Choosing Which Child Excels

I remember when the nurse told us we were having twins. I also remember my husband telling her to go get the doctor because he needed a second opinion. Shock aside, hearing you’re having two children at the same time leads to a myriad of questions. Will they think the same? Act the same? If one of them feels pain, will the other as well? Will they have the same personality?Fast forward seven years. LM (Little Me) is as independent as the sky is blue. She taught herself to tie her shoes because her tap teacher told her she couldn’t be in the combo class unless she could change her shoes herself. She taught herself to snap, whistle, and ride a two wheeler without training wheels. Just because she wanted to, and refused to give up until it was perfect. A social butterfly, she loves school and would be friends with every single person in it.

LH (Little He), on the other hand, is the exact opposite. He’s compassionate, dependent where his
sister is independent, and wears his heart on his sleeve.
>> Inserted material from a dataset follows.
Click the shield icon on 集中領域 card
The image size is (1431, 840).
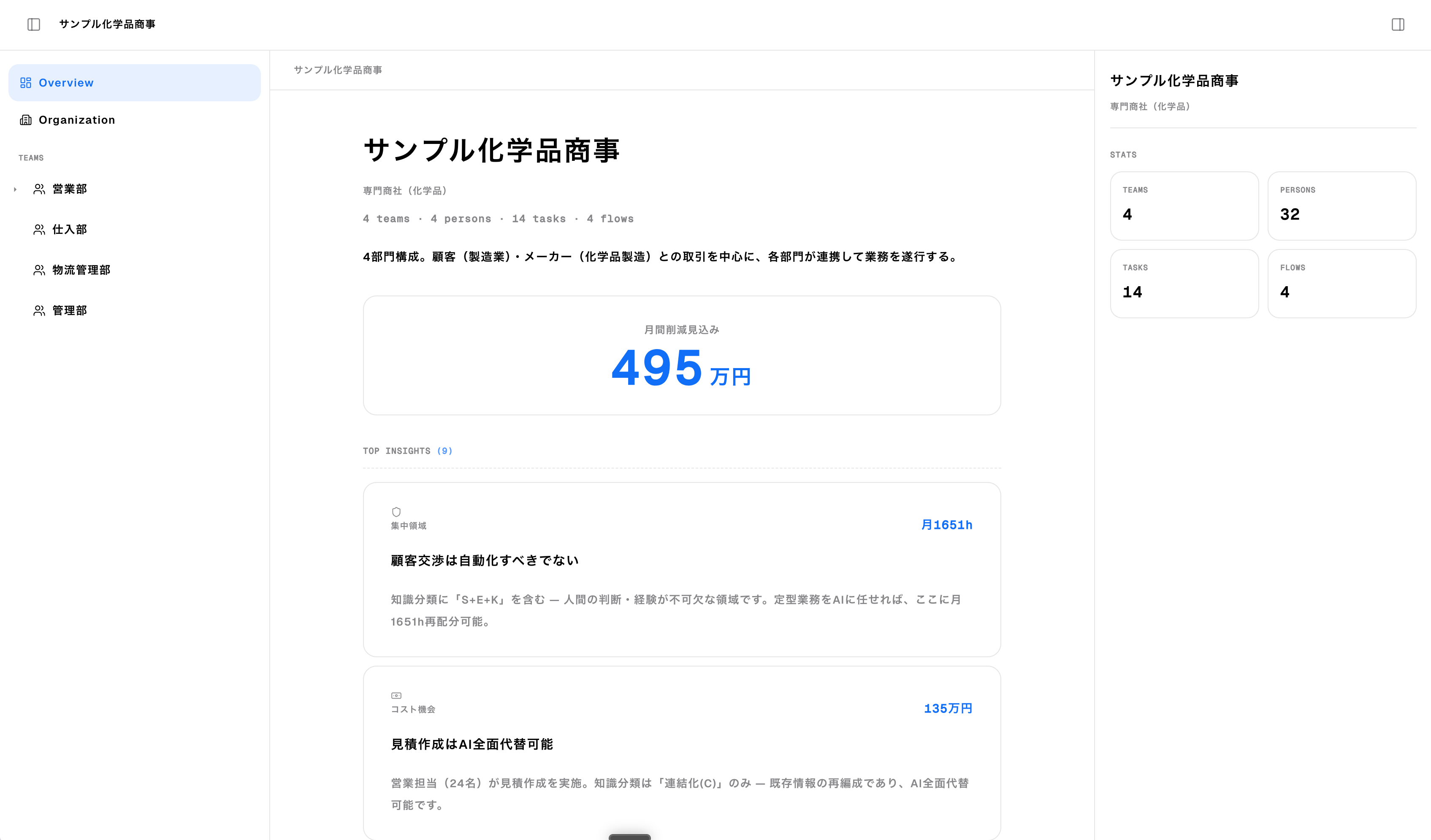[396, 512]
He’s funny, and loves to be the class clown, but his actions are often misinterpreted and he ends up making enemies instead of friends, because he hurt someone’s feelings in his attempt to be funny. He’s loyal and would love nothing more than to have a very best friend. He hates school.
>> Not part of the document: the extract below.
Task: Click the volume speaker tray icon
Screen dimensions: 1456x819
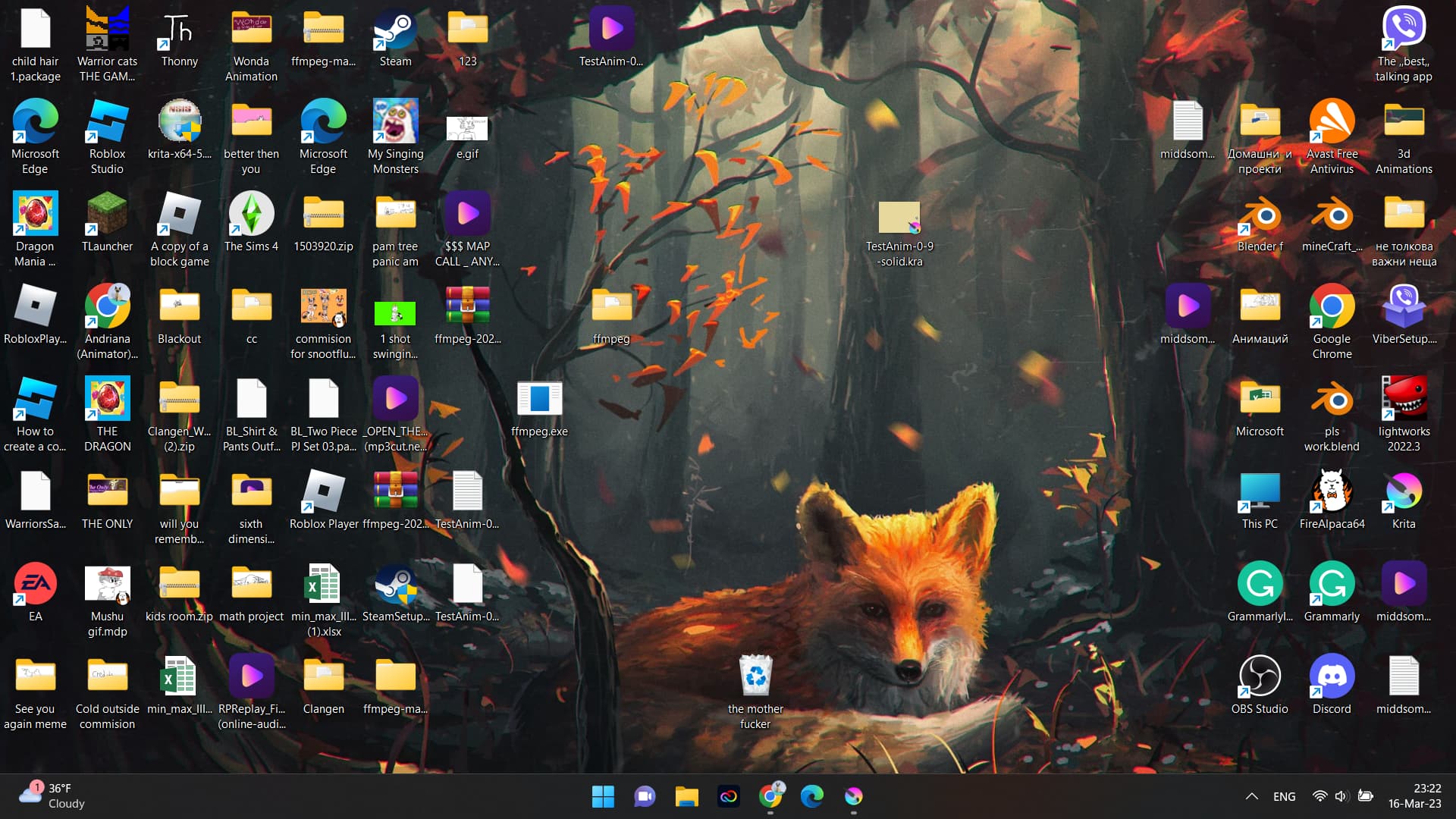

As their parents, their daddy and I have come to this gargantuan fork in the road… Which child should excel? I hear you say both, but here’s the deal: she would excel in traditional school, he would excel in home school. She’s my straight-A’s-without-trying child who loves the library, friends, homework, and waking up at the crack of dawn to go to school and can master anything whether it’s read, or learned hands-on. He’s my straight-C’s-WHILE-trying child, who loves the library, learns at his own pace, hates worksheets, and is a hands-on learner. Repetition is the key for him, but once he gets it, he gets it.

So what do we do? Homeschool both, so our son can have a chance to excel and not be categorized as less intelligent than his peers or labeled a problem child simply because he learns differently than they do and gets bored in a classroom setting? In turn, remove our daughter from the environment SHE thrives in? Or put them both in traditional school where she can thrive, and hope that he makes it through the year with semi-passing grades and less than 26 trips to the principal’s office?
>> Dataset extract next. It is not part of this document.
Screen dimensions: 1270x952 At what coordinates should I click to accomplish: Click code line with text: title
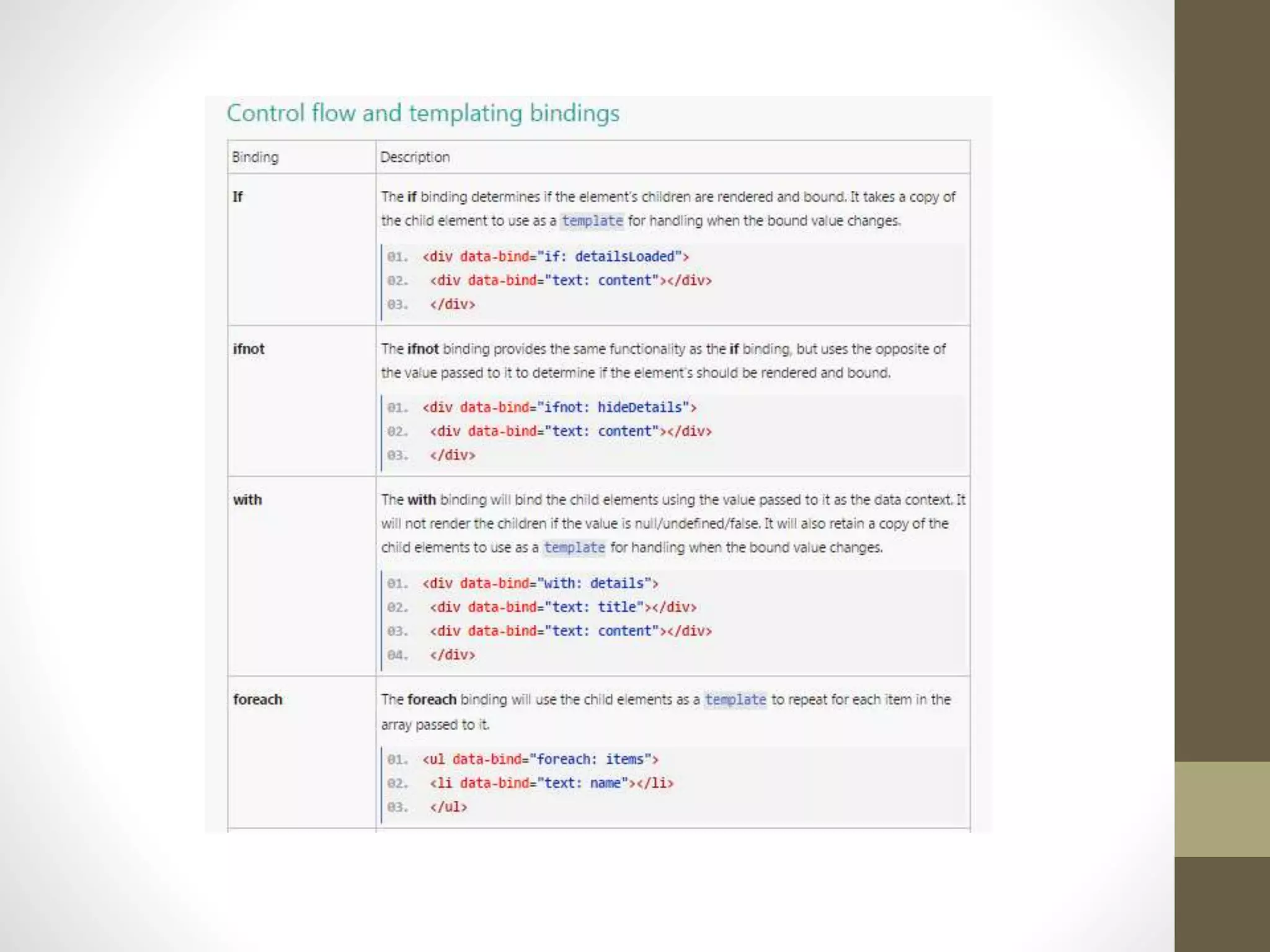563,607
I’m not saying my son is slow and my daughter is brilliant. I’m saying they each thrive in a different environment, they each learn the same concept differently, and choosing one method to let one child succeed may in fact be detrimental to the other. I’m saying I don’t want to choose which child gets to excel. I’m saying I want to lock myself in a closet, hum loudly, and rock myself in a fetal position until 3rd grade comes along. I’m saying I want them both to live up to the absolute maximum potential God designed in them, and I want them both to have friends and be SMART so they work at a job because they love it, not because they’re limited to it because of the grades they got, or the curriculum they had, or the college they did or didn’t get into. I’m saying I want them BOTH to excel.

…We still have four weeks to decide. Just as soon as I am researching a cover school with one hand, the other hand is quietly googling the registration requirements for the city school, and my eyes are checking the circled date on the calendar that is our final decision date. At that point, if we still haven’t decided, their daddy and I will close our eyes, hold hands, and jump. Because nobody ever really has all the answers in parenting. We try our best today and make the decisions we need to based on the information we have at hand. We research and plan and decide, knowing only what we know thus far, and pray God would honor whatever decision it is. Hoping that no matter which school method we choose for our kids, they learn to do the same thing for their own one day.